With regard to design aspects of the software (emphasis mine): “There was no clear best approach in terms of coupling and cohesion.” Section 7.1.8 Page 192.
And with regards to productivity (emphasis mine): “The academic experiments revealed that test-first programmers tended to be more productive, implementing equivalent or better solutions in less time. The differences were not statistically significant …” Section 7.1.8 Page 193.
Stop here if you would prefer not to deal with the detail.
The Janzen Paper 
I would like to point out reading only the introduction and summary sections of the Janzen paper is dangerous. These sections of the paper are finely crafted and contain statements that are either misleading or are directly contradicted by his own data.
Although the claims of “… over 230 student and professional programmers working on almost five hundred soft ware projects ranging in size from one hundred to over 30,000 lines of code. The research also included a case study of fifteen software projects developed over five years in a Fortune 500 corporation” may be strictly true, the details need to be considered. For example, consider one particular dataset where “The majority of the development effort in this project was completed by a single programmer. This programmer reported having 6 to 10 years of experience and earned an undergraduate degree in a computing discipline. They reported having extensive and recent previous Java and web experience.” Section 5.2.1 page 71
The author then goes on to say “A couple of threats to external validity of this experiment are identified. The small team size causes one to question whether the same results found here should be expected in general.” 5.2.1 page 71.
Really? You think?
Further, the following section on code quality then draws conclusions based on a sample size of one: “… this also implies that software developed with a test-first approach has higher coupling (PAR) than software developed with a test-last approach.” Is this truly surprising for a team of one developer?
This section is typical of the type and nature of the data presented in the Janzen paper. The experiments and data are complex and non-obvious. And yet the conclusions seem simplistic and lacking in critical thought. I’ve noted in number of other concerns with the Janzen paper in this spreadsheet.
Test Driven Development by Lech Madeyski 
Just as I was about to leave Singapore, Bas showed me a book that he’d just received. I didn’t have time to read the book in any significant details, but I did have the opportunity to read the final chapter. The conclusions of the book are similar to my own: “Moreover, further experimentation in different contexts (especially in industry) is needed to establish evidence-based recommendations for the effects of the test-first programming practice.” Section 10.6 page 218.

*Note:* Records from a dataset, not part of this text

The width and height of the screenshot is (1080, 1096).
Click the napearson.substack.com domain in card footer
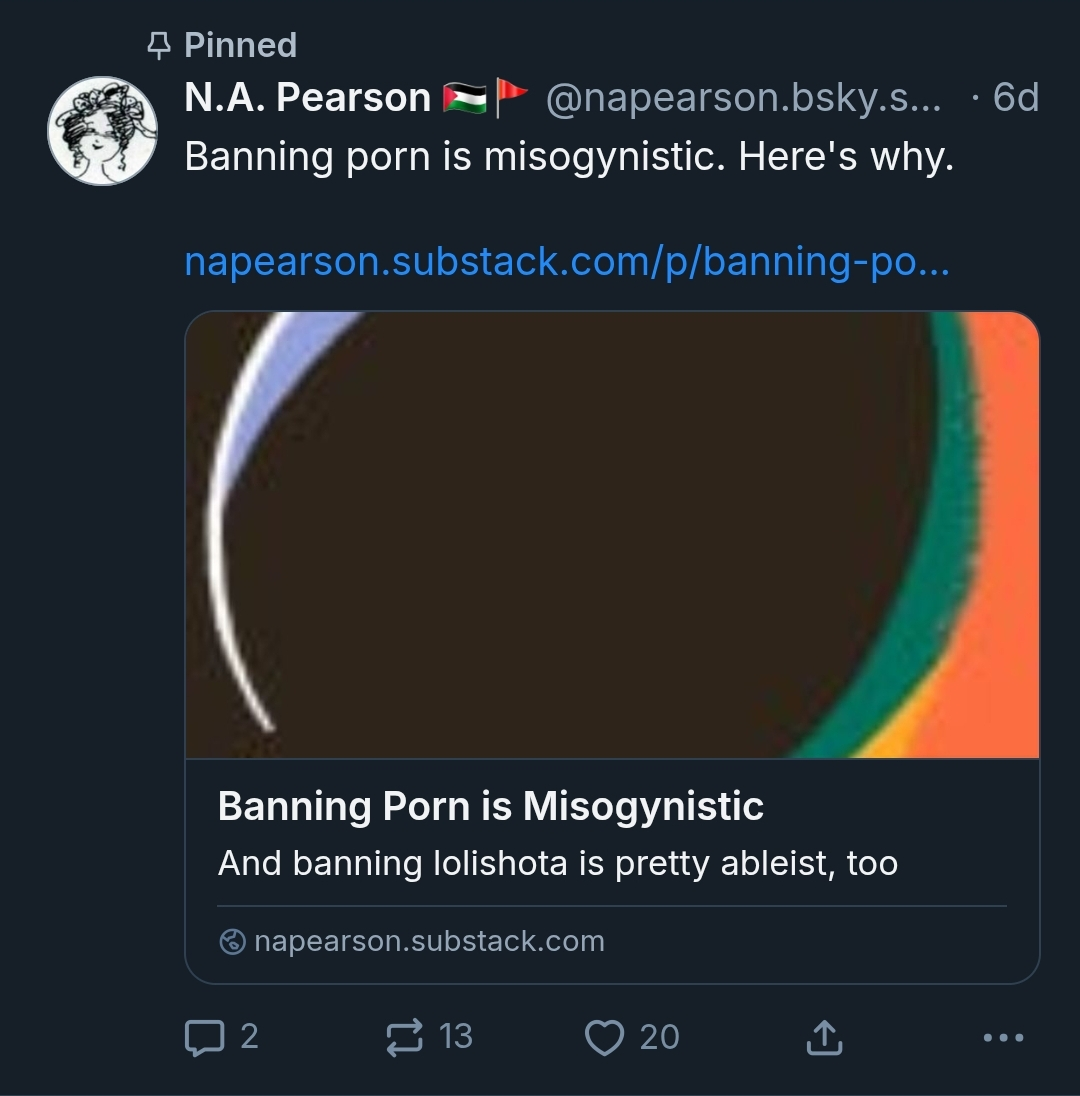429,942
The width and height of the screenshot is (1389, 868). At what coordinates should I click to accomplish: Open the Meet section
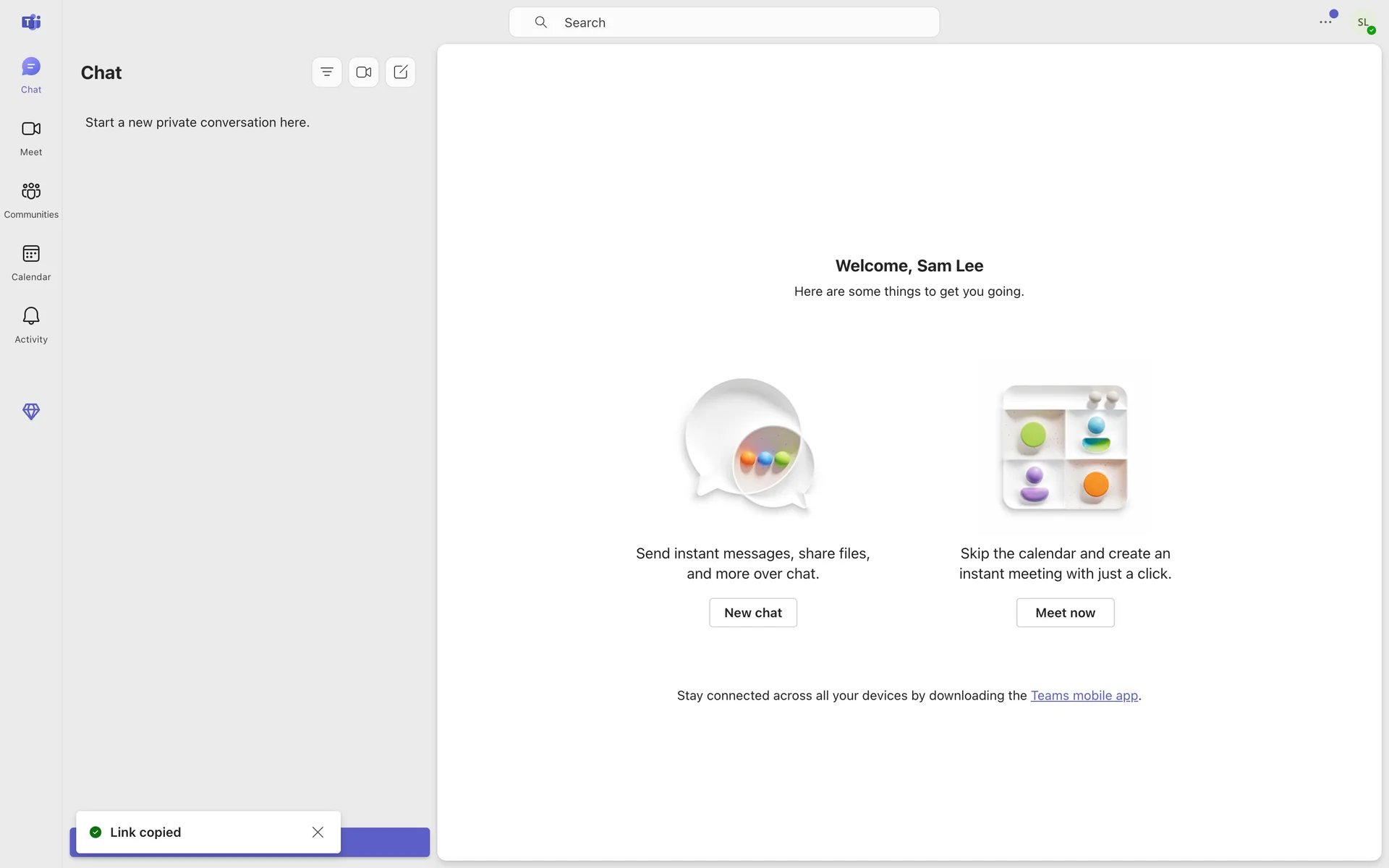click(31, 137)
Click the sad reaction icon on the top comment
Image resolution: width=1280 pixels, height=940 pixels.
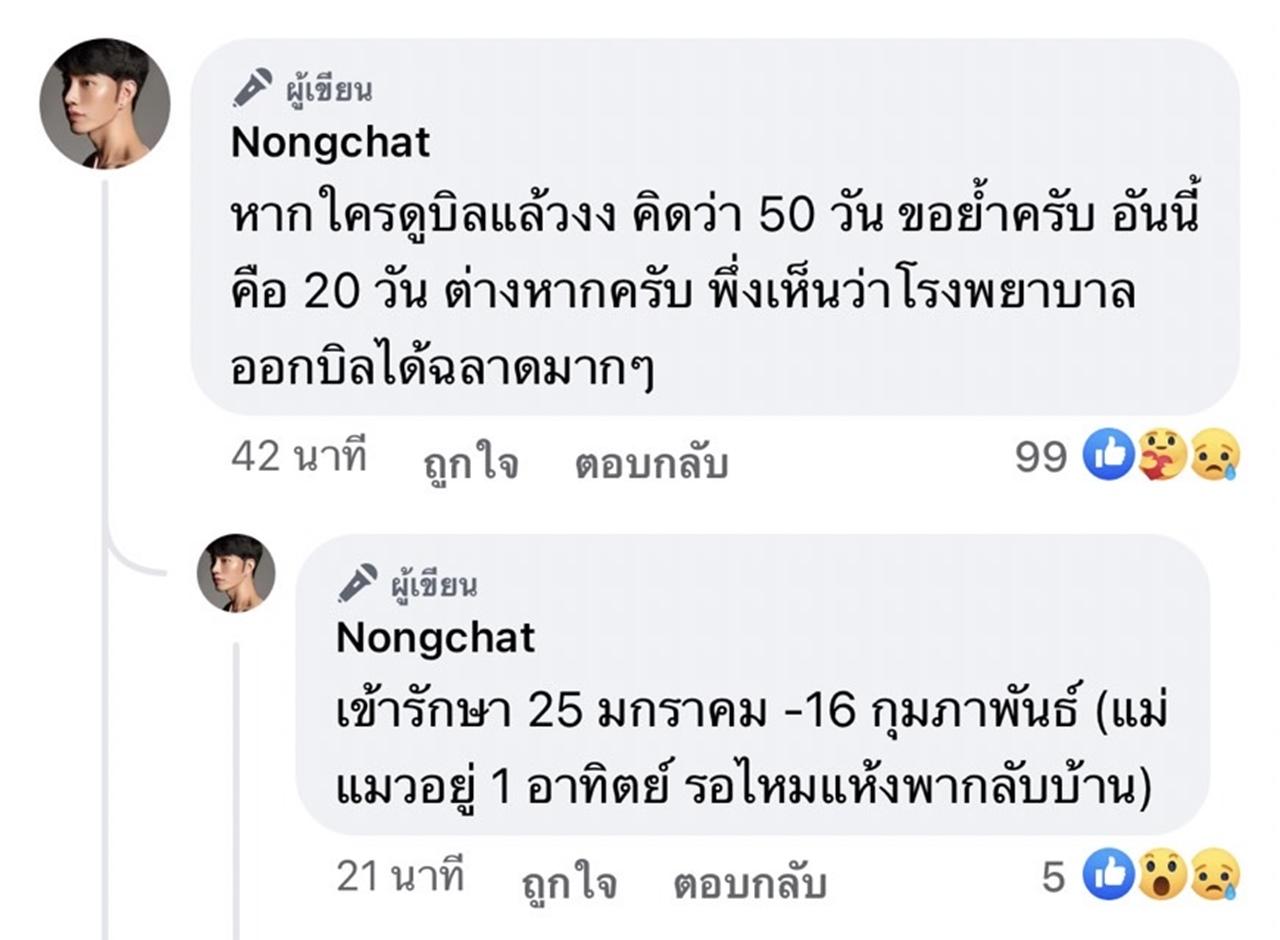tap(1214, 457)
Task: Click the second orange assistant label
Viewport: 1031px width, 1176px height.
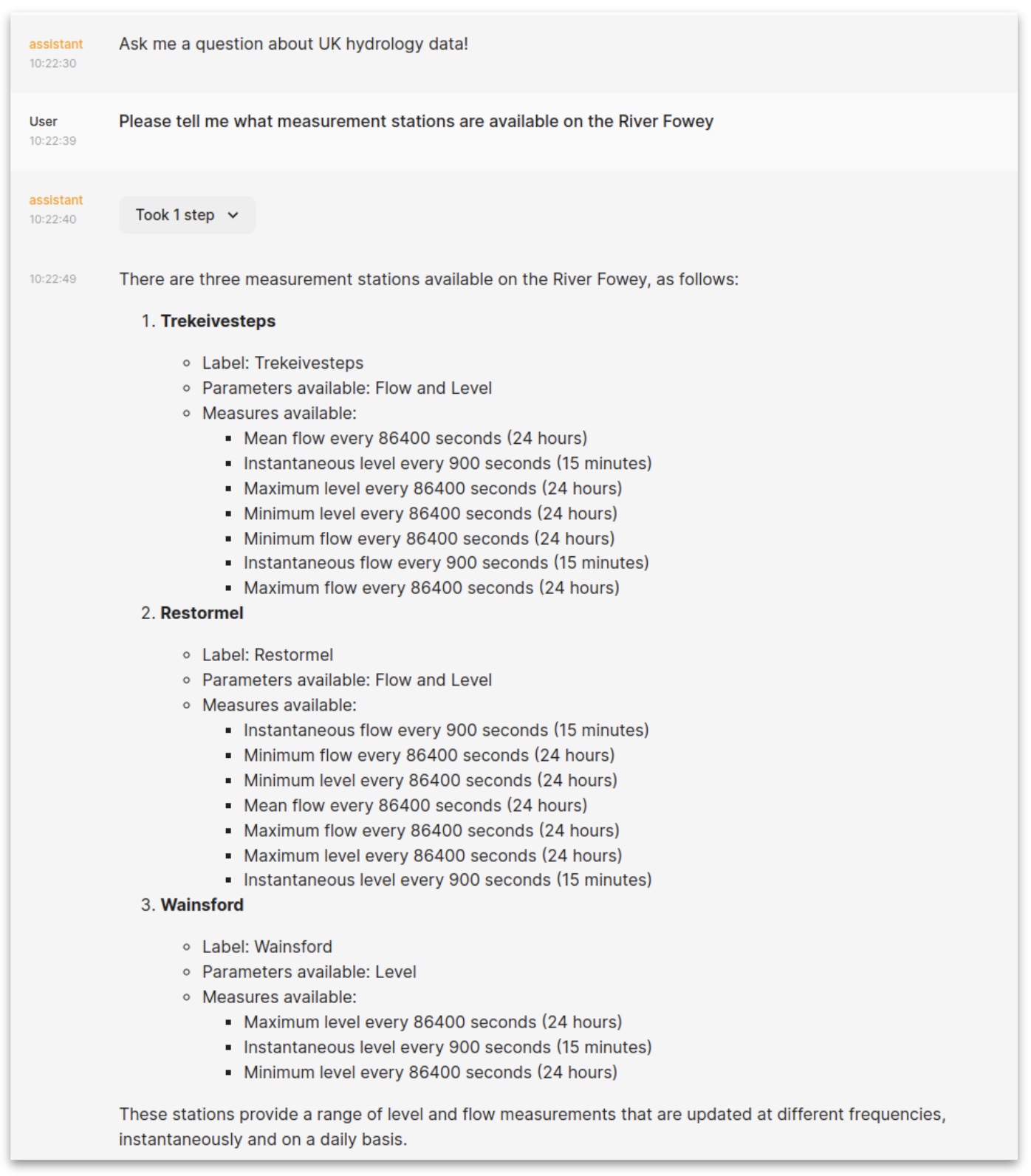Action: (x=56, y=200)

One aspect that I especially appreciated was that the author presented his findings as rules-of-thumb … a principle with a broad application that is not intended to be strictly accurate or reliable in every situation. There is an interesting chart (fig 10.1) which summarizes these rules of thumb. I’ve included a poor quality photo for reference.
From my brief reading of this book, I have a high level of confidence that it presents a more balanced discussion of TDD [than the Janzen paper]. I have ordered my own copy of the book and will report back if I find information that is significantly different than this summary.
So after all is said and done, why would anyone be interested in TDD? In the final part of this series I’ll make the case for adopting TDD, and along the way I hope to show what data would end any debate.